Napisałeś wszystko, co czułam oglądając to "coś". Śmiałam się naprawdę w głos od mniej więcej 3 minuty filmu. Val Kilmer mnie dobił już zupełnie, choć tam wszyscy się miotali jak dzicy. Mam nadzieję, że chociaż ekipa dobrze się bawiła...

marla666

Dobry film do obejrzenia dla beki. Pierwsze sceny już dają powód do śmiechu.

Początek filmu:
-----------------------------------------------------------------

W odwiedziny wpada wujek, ulubieniec rodziny. Przepytuje młodego chłopaka z historii Norwegii w obecności matki i po każdej niepoprawnej odpowiedzi matka dostaje liścia. Później wujek **** mamę, która najwyraźniej lubi takie zabawy bo dopiero po numerku grozi mu że powie wszystkim, że to jego syn. Wtedy wujek (policjant) ze strachu ucieka do samochodu i odjeżdża (what?), chłopak biegnie za nim i pada na kolana, jakby chciał powiedzieć (Nie! Zostań jeszcze z nami i zmuś moją matkę do seksu albo chociaż strzel jej z liścia! Proszę!), później wsiadają do swojego szwedzkiego Ferrari i gonią wujka (muszą go naprawdę lubić), po chwili matka jest znudzona pościgiem, stwierdza "f*ck it" i puszcza kierownicę. Lądują na środku zamarzniętego jeziora i OCZYWIŚCIE jak to zawsze w Norwegii lód jest cienki więc samochód zaczyna się zapadać ale OCZYWIŚCIE chłopakowi udaje się wysiąść, mamie już się tak nie spieszy. Samochód powoli zanurza się w wodzie a mamunia ze 100% poker face'em patrzy przez szybę w oczy syna i sobie powoli tonie. Mogłaby chociaż mrugnąć.

Chwilę później (sporo lat później) główny bohater budzi się w chatce na placu zabaw w środku zimy, gdzie kilka godzin snu na takim mrozie na pewno by go zabiło ale przecież jest alkoholikiem, więc jego to nie dotyczy.

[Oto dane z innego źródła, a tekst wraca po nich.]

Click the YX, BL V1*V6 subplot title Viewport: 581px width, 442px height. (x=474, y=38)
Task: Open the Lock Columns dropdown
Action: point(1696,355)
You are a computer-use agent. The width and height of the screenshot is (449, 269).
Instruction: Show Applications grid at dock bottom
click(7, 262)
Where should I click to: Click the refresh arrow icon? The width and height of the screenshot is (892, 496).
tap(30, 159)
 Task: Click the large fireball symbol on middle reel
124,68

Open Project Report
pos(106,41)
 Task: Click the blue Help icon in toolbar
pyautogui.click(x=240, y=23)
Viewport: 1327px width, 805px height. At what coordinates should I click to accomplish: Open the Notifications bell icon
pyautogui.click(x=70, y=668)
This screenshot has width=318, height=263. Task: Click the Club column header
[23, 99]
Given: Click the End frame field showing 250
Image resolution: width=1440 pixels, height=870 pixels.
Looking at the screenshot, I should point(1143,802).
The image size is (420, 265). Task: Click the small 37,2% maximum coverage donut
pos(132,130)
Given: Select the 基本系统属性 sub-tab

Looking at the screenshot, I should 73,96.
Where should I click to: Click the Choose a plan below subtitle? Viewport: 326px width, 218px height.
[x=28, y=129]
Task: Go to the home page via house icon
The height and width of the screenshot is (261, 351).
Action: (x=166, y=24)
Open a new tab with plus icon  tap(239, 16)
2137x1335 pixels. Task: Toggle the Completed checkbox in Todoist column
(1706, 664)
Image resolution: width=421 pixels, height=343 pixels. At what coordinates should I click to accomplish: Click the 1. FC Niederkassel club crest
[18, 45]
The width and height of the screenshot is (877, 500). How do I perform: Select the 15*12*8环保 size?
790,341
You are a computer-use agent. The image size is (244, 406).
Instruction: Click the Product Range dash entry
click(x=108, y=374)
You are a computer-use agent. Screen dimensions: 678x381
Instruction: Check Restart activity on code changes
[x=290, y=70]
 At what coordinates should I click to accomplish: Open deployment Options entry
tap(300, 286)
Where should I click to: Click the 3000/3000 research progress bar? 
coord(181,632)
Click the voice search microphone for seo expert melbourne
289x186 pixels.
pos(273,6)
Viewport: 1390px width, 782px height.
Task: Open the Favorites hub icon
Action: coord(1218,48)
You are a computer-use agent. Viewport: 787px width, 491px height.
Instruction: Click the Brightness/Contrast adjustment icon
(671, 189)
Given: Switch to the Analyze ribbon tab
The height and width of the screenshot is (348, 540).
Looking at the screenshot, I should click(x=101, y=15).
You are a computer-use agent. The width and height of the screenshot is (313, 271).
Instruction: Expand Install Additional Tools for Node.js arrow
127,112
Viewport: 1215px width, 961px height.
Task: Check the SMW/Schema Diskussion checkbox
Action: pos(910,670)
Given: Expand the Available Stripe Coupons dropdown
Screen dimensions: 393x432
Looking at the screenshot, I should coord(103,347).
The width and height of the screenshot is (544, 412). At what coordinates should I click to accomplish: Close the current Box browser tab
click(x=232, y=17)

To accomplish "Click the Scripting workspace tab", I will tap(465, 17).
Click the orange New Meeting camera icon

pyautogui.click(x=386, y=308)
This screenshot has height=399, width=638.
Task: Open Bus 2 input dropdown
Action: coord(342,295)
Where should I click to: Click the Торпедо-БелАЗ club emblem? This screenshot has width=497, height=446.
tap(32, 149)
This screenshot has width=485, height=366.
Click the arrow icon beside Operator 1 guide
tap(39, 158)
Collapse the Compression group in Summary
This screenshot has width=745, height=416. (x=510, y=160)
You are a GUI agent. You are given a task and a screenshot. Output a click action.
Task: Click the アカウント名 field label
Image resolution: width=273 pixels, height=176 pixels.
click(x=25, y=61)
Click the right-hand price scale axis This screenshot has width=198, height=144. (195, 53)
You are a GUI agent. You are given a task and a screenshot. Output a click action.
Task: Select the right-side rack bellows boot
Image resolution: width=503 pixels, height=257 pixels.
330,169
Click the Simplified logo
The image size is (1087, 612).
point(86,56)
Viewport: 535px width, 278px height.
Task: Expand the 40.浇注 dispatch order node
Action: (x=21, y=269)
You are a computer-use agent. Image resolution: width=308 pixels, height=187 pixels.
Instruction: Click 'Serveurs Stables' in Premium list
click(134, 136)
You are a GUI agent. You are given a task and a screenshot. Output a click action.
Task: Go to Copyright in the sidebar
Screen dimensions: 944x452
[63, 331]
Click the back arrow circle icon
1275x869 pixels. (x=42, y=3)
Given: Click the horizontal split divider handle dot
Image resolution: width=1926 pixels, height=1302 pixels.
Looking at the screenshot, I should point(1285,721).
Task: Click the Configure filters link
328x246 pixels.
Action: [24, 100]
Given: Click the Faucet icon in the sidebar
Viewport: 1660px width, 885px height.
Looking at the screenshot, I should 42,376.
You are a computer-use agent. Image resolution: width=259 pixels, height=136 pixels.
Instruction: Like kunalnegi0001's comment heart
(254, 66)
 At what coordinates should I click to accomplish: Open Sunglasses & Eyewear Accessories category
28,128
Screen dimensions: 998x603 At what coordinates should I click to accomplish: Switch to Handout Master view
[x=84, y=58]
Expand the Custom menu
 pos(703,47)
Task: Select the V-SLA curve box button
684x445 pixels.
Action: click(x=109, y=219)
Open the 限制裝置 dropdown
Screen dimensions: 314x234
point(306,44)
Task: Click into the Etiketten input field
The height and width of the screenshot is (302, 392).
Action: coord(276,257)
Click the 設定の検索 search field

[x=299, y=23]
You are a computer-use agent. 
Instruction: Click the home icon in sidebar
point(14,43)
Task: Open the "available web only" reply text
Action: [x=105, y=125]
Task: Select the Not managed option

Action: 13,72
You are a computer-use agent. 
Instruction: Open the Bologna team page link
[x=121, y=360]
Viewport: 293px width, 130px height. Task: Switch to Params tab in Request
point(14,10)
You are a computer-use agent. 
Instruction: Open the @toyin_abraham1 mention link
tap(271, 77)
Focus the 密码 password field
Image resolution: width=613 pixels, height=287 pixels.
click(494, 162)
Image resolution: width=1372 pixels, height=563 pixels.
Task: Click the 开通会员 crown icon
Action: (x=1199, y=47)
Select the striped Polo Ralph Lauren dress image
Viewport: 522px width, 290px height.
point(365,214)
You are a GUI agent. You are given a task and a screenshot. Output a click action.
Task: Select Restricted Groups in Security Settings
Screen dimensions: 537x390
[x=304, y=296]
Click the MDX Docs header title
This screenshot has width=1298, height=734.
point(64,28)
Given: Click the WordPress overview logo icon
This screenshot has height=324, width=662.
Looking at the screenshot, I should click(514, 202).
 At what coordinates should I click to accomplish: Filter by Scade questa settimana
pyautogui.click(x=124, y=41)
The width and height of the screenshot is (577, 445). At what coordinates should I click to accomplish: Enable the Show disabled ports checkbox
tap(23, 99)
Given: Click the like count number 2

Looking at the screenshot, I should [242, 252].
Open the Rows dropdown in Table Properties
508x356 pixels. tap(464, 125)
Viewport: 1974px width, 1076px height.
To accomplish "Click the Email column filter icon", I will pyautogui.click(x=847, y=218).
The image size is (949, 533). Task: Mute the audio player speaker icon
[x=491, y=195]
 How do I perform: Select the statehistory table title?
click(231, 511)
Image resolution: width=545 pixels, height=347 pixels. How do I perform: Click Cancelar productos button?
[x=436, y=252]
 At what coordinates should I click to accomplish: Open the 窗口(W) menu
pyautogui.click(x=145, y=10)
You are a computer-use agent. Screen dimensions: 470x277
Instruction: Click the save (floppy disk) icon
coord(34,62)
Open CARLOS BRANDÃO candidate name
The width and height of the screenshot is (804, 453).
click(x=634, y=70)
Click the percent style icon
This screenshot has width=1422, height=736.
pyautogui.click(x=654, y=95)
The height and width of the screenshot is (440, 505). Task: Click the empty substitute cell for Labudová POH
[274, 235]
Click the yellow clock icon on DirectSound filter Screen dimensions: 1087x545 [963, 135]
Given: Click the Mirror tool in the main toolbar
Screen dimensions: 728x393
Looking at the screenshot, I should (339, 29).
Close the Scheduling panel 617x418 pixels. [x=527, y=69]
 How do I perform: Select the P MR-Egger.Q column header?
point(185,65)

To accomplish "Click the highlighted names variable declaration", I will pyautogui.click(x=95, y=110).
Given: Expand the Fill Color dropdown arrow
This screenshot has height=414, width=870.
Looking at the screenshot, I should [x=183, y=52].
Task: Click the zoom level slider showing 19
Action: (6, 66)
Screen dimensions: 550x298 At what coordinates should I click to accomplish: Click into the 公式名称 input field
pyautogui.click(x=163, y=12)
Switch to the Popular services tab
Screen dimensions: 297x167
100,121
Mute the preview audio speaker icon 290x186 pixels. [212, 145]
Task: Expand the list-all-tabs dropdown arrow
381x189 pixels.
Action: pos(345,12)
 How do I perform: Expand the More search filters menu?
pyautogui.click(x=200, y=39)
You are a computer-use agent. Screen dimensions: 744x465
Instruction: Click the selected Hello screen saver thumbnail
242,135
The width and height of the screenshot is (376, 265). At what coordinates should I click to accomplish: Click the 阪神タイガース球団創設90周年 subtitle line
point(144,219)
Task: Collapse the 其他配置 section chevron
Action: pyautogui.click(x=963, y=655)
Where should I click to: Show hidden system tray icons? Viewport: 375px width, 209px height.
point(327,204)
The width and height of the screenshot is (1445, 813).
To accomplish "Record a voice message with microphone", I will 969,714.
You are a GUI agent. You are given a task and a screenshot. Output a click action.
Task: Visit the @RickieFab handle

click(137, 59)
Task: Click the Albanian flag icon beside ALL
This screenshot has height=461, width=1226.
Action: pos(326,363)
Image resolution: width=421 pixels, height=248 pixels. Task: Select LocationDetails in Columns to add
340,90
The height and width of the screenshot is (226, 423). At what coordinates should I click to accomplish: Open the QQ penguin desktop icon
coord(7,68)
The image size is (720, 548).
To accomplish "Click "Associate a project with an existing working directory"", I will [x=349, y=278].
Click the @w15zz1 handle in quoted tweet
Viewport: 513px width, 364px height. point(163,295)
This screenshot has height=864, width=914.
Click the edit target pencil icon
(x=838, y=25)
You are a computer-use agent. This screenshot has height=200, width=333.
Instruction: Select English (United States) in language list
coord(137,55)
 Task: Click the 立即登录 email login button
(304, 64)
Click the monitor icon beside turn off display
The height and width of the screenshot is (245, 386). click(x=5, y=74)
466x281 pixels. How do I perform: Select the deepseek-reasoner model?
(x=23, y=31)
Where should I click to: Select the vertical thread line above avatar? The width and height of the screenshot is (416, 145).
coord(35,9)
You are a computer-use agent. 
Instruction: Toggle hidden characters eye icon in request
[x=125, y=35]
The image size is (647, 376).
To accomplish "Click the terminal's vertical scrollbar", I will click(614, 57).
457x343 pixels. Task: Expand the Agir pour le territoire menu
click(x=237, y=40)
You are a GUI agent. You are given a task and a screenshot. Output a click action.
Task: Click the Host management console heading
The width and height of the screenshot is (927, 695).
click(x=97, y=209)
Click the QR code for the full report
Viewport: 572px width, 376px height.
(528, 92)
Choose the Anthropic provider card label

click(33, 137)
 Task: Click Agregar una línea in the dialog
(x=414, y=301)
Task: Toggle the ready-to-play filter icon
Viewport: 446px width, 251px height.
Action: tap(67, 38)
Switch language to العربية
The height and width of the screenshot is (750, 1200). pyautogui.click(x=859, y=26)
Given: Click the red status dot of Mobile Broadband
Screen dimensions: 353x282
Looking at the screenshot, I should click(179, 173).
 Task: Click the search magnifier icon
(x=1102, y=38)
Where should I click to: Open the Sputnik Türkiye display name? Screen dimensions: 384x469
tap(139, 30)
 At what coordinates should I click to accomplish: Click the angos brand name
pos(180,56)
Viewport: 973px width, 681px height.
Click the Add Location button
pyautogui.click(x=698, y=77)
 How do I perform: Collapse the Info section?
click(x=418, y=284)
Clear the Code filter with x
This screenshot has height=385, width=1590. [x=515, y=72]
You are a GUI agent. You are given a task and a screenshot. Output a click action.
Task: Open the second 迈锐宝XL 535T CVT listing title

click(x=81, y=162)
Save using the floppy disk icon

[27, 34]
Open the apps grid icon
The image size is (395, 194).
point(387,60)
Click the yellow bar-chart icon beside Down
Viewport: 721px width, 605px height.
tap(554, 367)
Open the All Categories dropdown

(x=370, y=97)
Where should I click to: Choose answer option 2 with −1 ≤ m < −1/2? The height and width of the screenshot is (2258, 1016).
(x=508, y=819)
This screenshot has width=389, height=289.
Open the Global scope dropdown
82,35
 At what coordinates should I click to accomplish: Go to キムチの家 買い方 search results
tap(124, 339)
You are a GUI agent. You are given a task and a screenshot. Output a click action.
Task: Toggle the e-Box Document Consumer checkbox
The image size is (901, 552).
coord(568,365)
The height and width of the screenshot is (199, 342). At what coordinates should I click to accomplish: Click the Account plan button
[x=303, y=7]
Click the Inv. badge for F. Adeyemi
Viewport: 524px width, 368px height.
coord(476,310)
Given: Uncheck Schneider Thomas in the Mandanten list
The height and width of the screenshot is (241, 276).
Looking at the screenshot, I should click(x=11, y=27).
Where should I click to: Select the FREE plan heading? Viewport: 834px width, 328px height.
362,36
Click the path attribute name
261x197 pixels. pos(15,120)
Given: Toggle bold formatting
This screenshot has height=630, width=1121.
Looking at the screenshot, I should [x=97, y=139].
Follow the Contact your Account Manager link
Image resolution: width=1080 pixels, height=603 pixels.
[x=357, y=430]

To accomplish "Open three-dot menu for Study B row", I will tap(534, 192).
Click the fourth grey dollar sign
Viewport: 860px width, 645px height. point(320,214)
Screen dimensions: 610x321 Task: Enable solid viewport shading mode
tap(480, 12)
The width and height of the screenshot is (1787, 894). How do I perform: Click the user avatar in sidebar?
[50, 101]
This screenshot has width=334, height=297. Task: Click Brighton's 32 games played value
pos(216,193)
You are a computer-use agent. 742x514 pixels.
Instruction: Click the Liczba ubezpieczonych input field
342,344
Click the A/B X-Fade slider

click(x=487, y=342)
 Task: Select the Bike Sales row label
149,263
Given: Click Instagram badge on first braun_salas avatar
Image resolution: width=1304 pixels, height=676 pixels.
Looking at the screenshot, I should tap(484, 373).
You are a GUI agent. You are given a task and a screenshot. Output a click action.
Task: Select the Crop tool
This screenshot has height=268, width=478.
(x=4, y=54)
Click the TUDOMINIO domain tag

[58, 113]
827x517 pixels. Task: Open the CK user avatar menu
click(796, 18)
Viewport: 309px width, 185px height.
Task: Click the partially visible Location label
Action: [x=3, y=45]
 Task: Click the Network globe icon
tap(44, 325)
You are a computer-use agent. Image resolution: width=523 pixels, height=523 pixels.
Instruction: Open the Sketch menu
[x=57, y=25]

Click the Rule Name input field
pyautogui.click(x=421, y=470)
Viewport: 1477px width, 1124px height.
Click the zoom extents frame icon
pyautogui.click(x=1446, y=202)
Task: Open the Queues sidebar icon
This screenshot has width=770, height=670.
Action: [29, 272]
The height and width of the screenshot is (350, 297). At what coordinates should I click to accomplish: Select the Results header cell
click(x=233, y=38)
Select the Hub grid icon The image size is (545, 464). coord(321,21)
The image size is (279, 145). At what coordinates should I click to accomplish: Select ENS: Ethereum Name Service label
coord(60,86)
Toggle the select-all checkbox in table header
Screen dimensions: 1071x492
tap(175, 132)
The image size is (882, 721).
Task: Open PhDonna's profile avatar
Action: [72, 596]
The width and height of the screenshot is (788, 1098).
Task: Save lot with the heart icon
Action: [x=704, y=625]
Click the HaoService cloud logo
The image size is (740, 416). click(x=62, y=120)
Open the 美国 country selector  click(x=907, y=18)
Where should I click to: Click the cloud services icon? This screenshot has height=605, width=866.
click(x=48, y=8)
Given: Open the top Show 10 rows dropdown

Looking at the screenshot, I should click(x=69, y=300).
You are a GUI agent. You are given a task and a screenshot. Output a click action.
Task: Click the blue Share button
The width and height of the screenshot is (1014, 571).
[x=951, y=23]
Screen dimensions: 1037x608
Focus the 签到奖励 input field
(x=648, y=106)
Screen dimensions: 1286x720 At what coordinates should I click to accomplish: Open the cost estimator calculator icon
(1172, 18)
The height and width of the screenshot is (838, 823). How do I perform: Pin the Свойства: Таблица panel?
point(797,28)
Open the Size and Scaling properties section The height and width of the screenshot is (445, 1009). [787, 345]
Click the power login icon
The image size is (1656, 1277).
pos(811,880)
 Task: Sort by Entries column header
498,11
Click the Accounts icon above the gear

Wyobrażam sobie teraz jak po tej pierwsze scenie jest scena w tej chatce. Tak jak teraz najpierw ujęcie na jego dłoń trzymającą pustą butelkę, ale nie przez sen tylko tym razem rzeczywiście zamarzł. I napisy końcowe. Film byłby wtedy zdecydowanie lepszy!

ratinello

GENIALNE! Czekam na film na podstawie Twojego scenariusza! :-D

ratinello

Zdanie: "Samochód powoli zanurza się w wodzie a mamunia ze 100% poker face'em patrzy przez szybę w oczy syna i sobie powoli tonie." jest warte Oscara :-DDD

mufka23

Zmieniłbym też scenę na parkingu gdzie zabójca rzuca śnieżką w pierwszą ofiarę. Tym razem w nią nie trafia, rzuca 15 razy i za każdym razem pudłuje, w końcu poddaje się, jedzie do domu i płacze.

ocenił(a) film na 1
ratinello

xD

oj pan to koniecznie powinien streszczenia filmów seryjnie popełniać :) pozdrawiam.

Rejka

No to mam dla Ciebie dobrą wiadomość, robię takie streszczenia :)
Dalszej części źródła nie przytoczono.